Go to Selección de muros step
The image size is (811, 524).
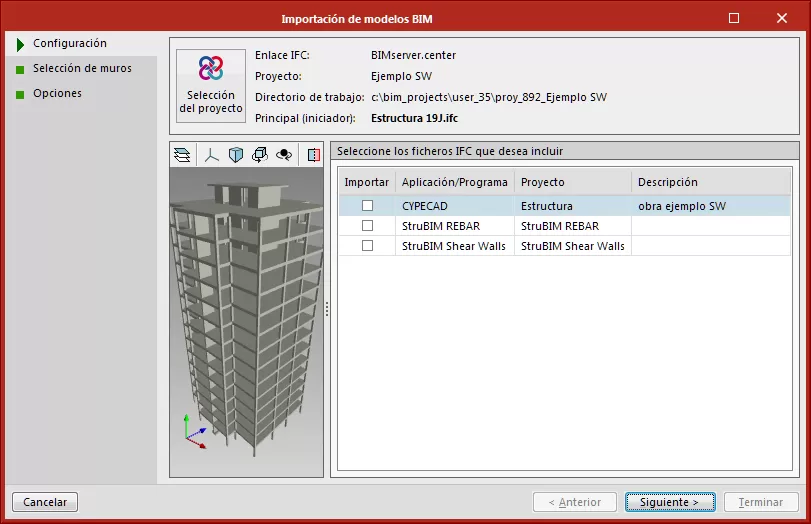click(x=81, y=69)
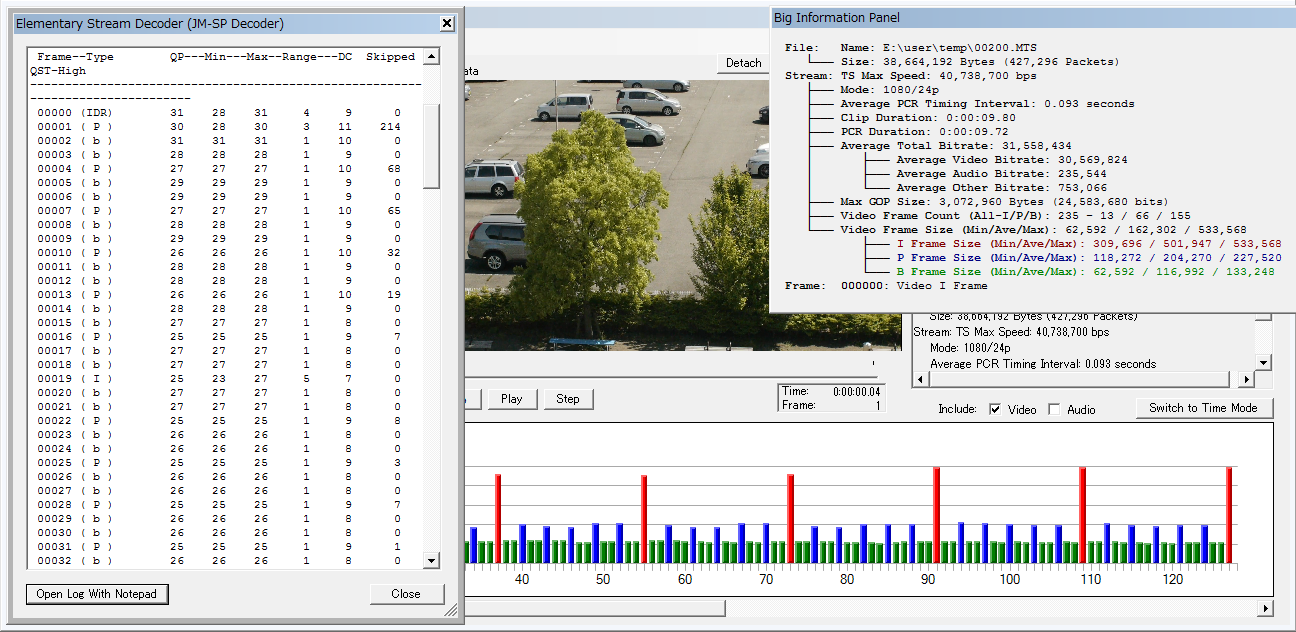Open Log With Notepad

pyautogui.click(x=97, y=594)
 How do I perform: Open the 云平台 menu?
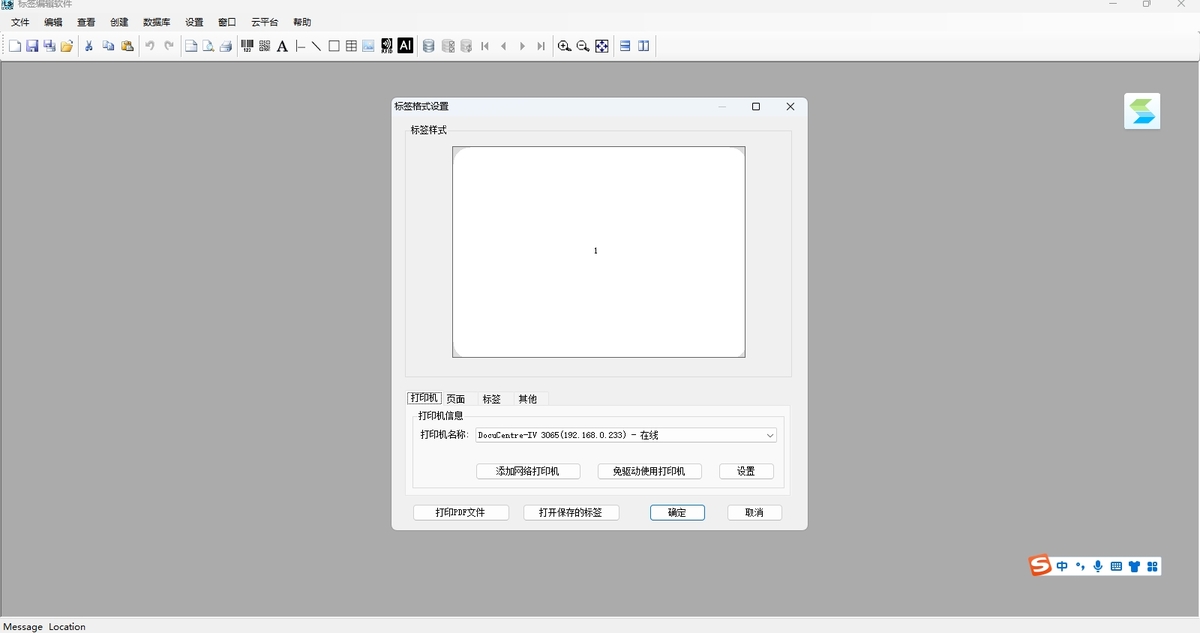coord(263,21)
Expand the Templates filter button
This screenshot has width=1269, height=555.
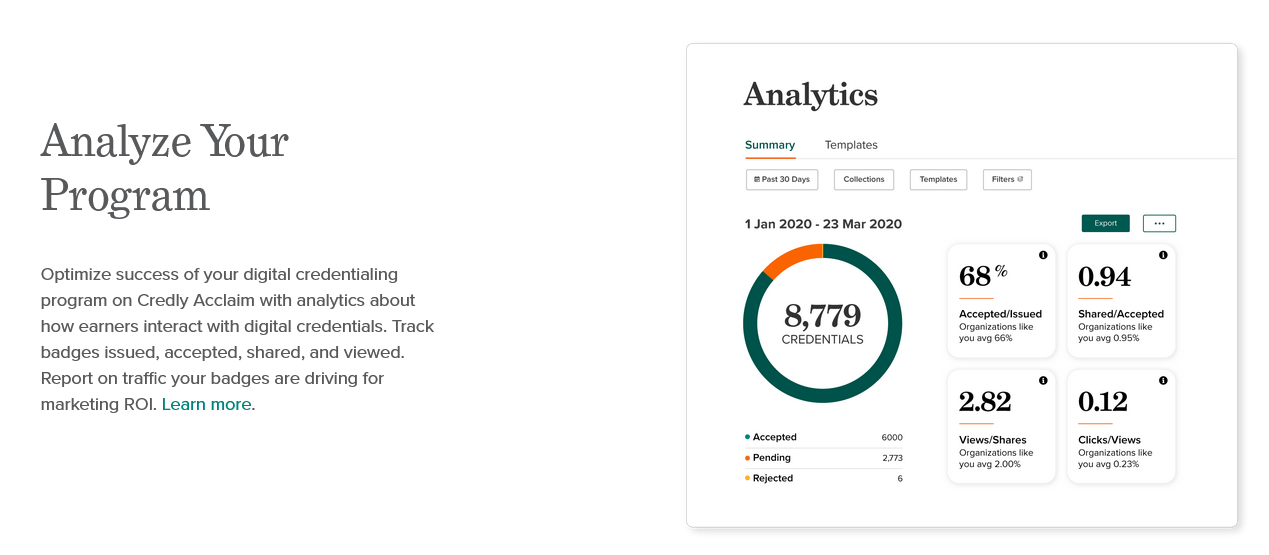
----------------
Copy nothing but the lines from the one containing "Expand the Templates filter button" through the last line of the listing above, transcribed exactly and with no pictures.

▶ _Your response_
Expand the Templates filter button
This screenshot has width=1269, height=555.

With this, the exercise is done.